Friday, December 18, 2009

Gingerbread Part II

Dear Reader,

     I touched yesterday on the seemingly insurmountable task of making a gingerbread house in which I have been mired all week.  I'm happy to report that, with a little tweaking, I have finished the job!  Here's how it went down.
     I don't have cupboard space for a standing mixer, and my husband goes mental if there is stuff all over the counters, so every year I make gingerbread dough using a hand mixer.  And every year, I blow it out, the dough being so thick, the mixer starts to smoke and then just conks out.  But thanks to my Black and Decker Power Pro mixer, this year did not find me making a late night run to Rite Aid for a replacement.  Even through the three batches of dough needed to replace all the walls that kept breaking.
     The recipe I followed is from the original Martha Stewart Entertaining.  I adore her, but let's face it, I am no Martha Stewart.  Her recipe creates what she calls a "Gingerbread Mansion" and it is supposed to look like this:




     The first problem I encountered was evident upon removing the front piece of my mansion from the oven. 


A CRACK!


And another CRACK!

     I thought that, perhaps, the crack would improve once I put in the windows, which I did with the aid of a Google search for how to make gingerbread house windows.  I used butterscotch, and Martha should really try it, as her method of boiling sugar and pouring it onto a sheet and then affixing the windows with royal icing is not only stupidly time consuming, but downright dangerous.

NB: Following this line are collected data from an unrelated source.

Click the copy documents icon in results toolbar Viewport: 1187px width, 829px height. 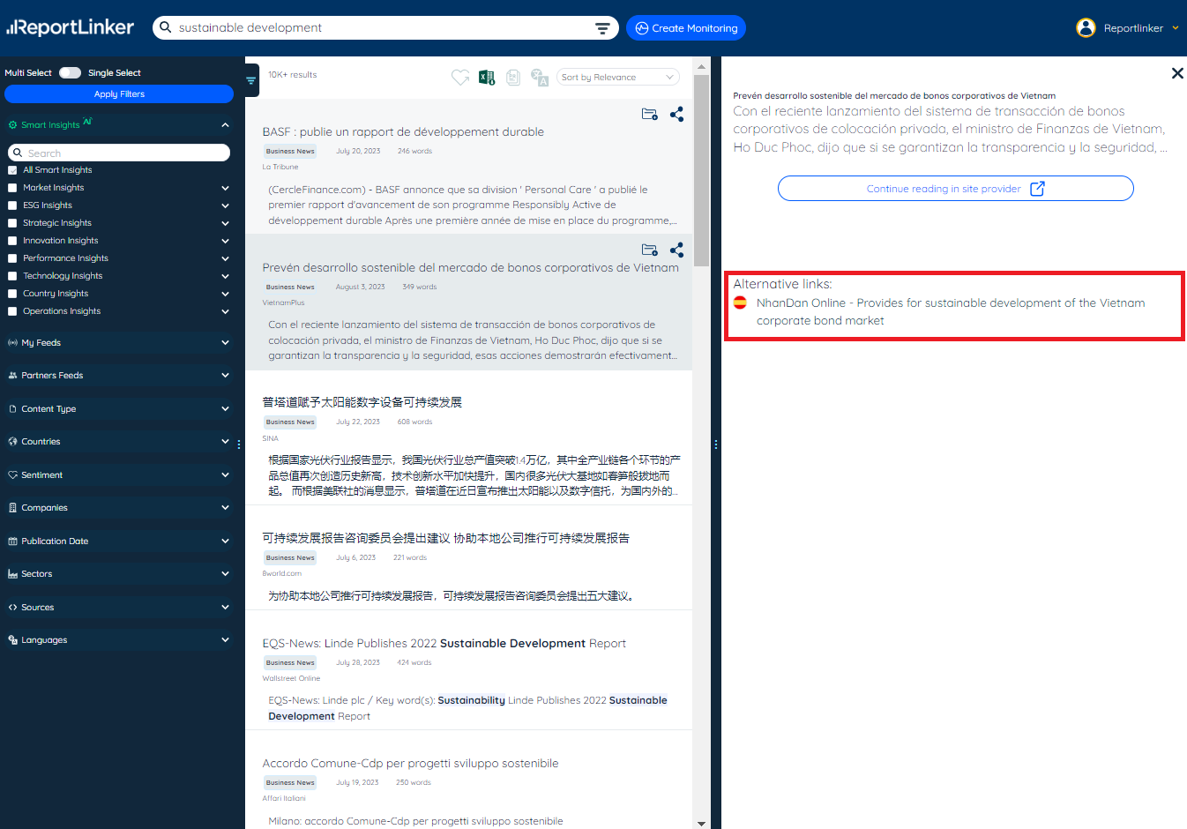pos(513,78)
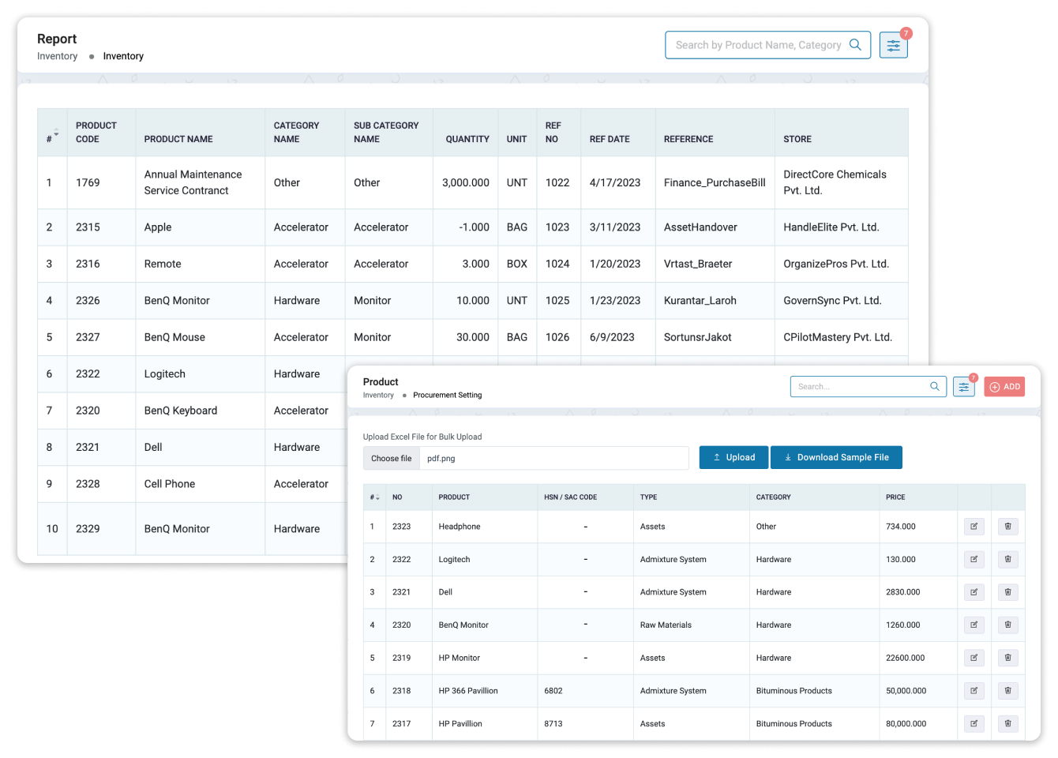The image size is (1058, 758).
Task: Open the filter panel on the Report page
Action: click(x=893, y=45)
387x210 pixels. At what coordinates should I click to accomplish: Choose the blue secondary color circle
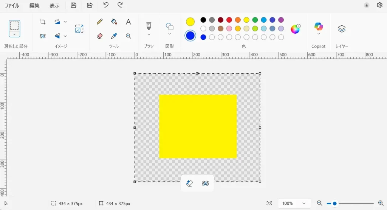(x=190, y=36)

Alas, the cracks were only made worse by the addition of the glass.

     So I remembered what Martha advised in the introduction to her recipe:
      "Except for the exterior shaping, a memorable gingerbread house calls for last minute decisions and spontaneous invention."
     I heeded Martha's advice and made what seemed only reasonable with all my cracked pieces.


A gingerbread crack house.

7 comments:

  1. AWESOME! Totally LOVE the New York Hardcore graffiti.

    Yet, you know this house would still get at least $1.2 million on the market.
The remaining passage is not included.